** BEGIN Excerpted passage **
In reply to: Greg Smith (#1)

Re: Block write statistics WIP

On 19.05.2013 11:15, Greg Smith wrote:

I've thought of two paths to get a block write count out of that so far:

-Provide a function to find the Relation from the RelFileNode. There is
a warning about the perils of assuming you can map that way from a
buftag value in buf_internals.h though:

"Note: the BufferTag data must be sufficient to determine where to write
the block, without reference to pg_class or pg_tablespace entries. It's
possible that the backend flushing the buffer doesn't even believe the
relation is visible yet (its xact may have started before the xact that
created the rel). The storage manager must be able to cope anyway."

-Modify every caller of MarkDirty* to include a relation when that
information is available. There are about 200 callers of those functions
around, so that won't be fun. I noted that many of them are in the XLog
replay functions, which won't have the relation--but those aren't
important to count anyway.

Neither of these options feels very good to me, so selecting between the
two feels like picking the lesser of two evils. I'm fine with chugging
through all of the callers to modify MarkDirty*, but I didn't want to do
that only to have the whole approach rejected as wrong. That's why I
stopped here to get some feedback.

Adding a Relation argument to all the Mark* calls seems fine to me. I
don't find it ugly at all. The biggest objection would be that if there
are extensions out there that call those functions, they would need to
be changed, but I think that's fine.

The way that MarkDirty requires this specific underlying storage manager
behavior to work properly strikes me as as a bit of a layering violation
too. I'd like the read and write paths to have a similar API, but here
they don't even operate on the same type of inputs. Addressing that is
probably harder than just throwing a hack on the existing code though.

To be honest, I don't understand what you mean by that. ?

- Heikki

--
Sent via pgsql-hackers mailing list (pgsql-hackers@postgresql.org)
To make changes to your subscription:
http://www.postgresql.org/mailpref/pgsql-hackers

Greg Smith

greg@2ndQuadrant.com

over 12 years ago

In reply to: Heikki Linnakangas (#2)

Re: Block write statistics WIP

On 5/20/13 7:51 AM, Heikki Linnakangas wrote:

The way that MarkDirty requires this specific underlying storage manager
behavior to work properly strikes me as as a bit of a layering violation
too. I'd like the read and write paths to have a similar API, but here
they don't even operate on the same type of inputs. Addressing that is
probably harder than just throwing a hack on the existing code though.

To be honest, I don't understand what you mean by that. ?

Let's say you were designing a storage layer API from scratch for what
Postgres does. That might take a relation as its input, like ReadBuffer
does. Hiding the details of how that turns into a physical file
operation would be a useful goal of such a layer. I'd then consider it
a problem if that exposed things like the actual mapping of relations
into files to callers.
** END Excerpted passage **
* Complete the following:
1. In the block write statistics thread, condense the paragraph beginning "Neither of these options feels very good" into two short sentences that keep its main facts.
2. Reproduce the part of the block write statistics thread that begins at the words "Adding a Relation" and stops after "think that's fine.", swapping "extensions" for "third-party modules".
3. Extend the block write statistics thread past its final sentence, keeping the same line of argument about a storage layer API.
** BEGIN Data entries **
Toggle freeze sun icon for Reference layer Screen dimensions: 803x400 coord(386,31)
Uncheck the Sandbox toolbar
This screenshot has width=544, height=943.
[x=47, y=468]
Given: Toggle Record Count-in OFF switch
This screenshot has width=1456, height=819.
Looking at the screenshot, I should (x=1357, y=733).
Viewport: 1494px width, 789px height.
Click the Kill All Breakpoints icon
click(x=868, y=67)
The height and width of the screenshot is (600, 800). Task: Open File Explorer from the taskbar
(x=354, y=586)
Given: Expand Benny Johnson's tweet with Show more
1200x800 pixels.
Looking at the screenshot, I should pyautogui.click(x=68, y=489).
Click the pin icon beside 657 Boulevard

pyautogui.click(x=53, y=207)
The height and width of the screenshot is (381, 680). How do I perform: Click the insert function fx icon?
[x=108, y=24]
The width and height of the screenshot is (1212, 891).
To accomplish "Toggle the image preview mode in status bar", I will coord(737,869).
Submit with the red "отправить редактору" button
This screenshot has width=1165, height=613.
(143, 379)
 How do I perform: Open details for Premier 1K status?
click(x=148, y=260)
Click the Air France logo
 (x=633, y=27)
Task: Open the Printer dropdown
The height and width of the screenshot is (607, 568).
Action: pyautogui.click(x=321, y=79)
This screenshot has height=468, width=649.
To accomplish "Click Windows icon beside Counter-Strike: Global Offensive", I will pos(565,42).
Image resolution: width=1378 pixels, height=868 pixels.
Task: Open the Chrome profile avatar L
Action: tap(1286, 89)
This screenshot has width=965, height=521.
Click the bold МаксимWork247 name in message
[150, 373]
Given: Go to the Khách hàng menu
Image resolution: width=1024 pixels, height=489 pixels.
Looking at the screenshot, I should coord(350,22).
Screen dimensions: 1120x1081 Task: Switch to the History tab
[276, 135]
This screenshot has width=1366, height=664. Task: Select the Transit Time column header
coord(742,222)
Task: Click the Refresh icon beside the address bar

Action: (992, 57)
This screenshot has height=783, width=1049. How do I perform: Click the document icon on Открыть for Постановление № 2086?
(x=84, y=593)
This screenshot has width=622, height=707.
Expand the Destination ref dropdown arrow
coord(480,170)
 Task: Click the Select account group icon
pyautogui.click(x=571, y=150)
** END Data entries **
* Answers provided:
1. Both options seem poor to the writer, so choosing one is picking the lesser of two evils. The writer is willing to modify every MarkDirty* caller but stopped to get feedback first, to avoid doing that work only to have the whole approach rejected as wrong.

2.
Adding a Relation argument to all the Mark* calls seems fine to me. I
don't find it ugly at all. The biggest objection would be that if there
are third-party modules out there that call those functions, they would need to
be changed, but I think that's fine.

3.
What we actually have right now is this MarkDirty function that operates
on BufferTag data, which points directly to the underlying file. I see
that as cutting the storage API in half and calling a function in the
middle of the implementation. It strikes me as kind of weird that the
read side and write side are not more symmetrical.

--
Greg Smith 2ndQuadrant US greg@2ndQuadrant.com Baltimore, MD
PostgreSQL Training, Services, and 24x7 Support www.2ndQuadrant.com

--
Sent via pgsql-hackers mailing list (pgsql-hackers@postgresql.org)
To make changes to your subscription:
http://www.postgresql.org/mailpref/pgsql-hackers

Heikki Linnakangas

hlinnakangas@vmware.com

over 12 years ago

In reply to: Greg Smith (#3)

Re: Block write statistics WIP

On 23.05.2013 19:10, Greg Smith wrote:

On 5/20/13 7:51 AM, Heikki Linnakangas wrote:

The way that MarkDirty requires this specific underlying storage
manager behavior to work properly strikes me as as a bit of a
layering violation too. I'd like the read and write paths to have
a similar API, but here they don't even operate on the same type
of inputs. Addressing that is probably harder than just throwing
a hack on the existing code though.

To be honest, I don't understand what you mean by that. ?

Let's say you were designing a storage layer API from scratch for
what Postgres does. That might take a relation as its input, like
ReadBuffer does. Hiding the details of how that turns into a physical
file operation would be a useful goal of such a layer. I'd then
consider it a problem if that exposed things like the actual mapping
of relations into files to callers.

Ok, got it.

What we actually have right now is this MarkDirty function that
operates on BufferTag data, which points directly to the underlying
file. I see that as cutting the storage API in half and calling a
function in the middle of the implementation.

Well, no, the BufferTag struct is internal to the buffer manager
implementation. It's not part of the API; it's an implementation detail
of the buffer manager.

It strikes me as kind of weird that the read side and write side are
not more symmetrical.

It might seem weird if you expect the API to be similar to POSIX read()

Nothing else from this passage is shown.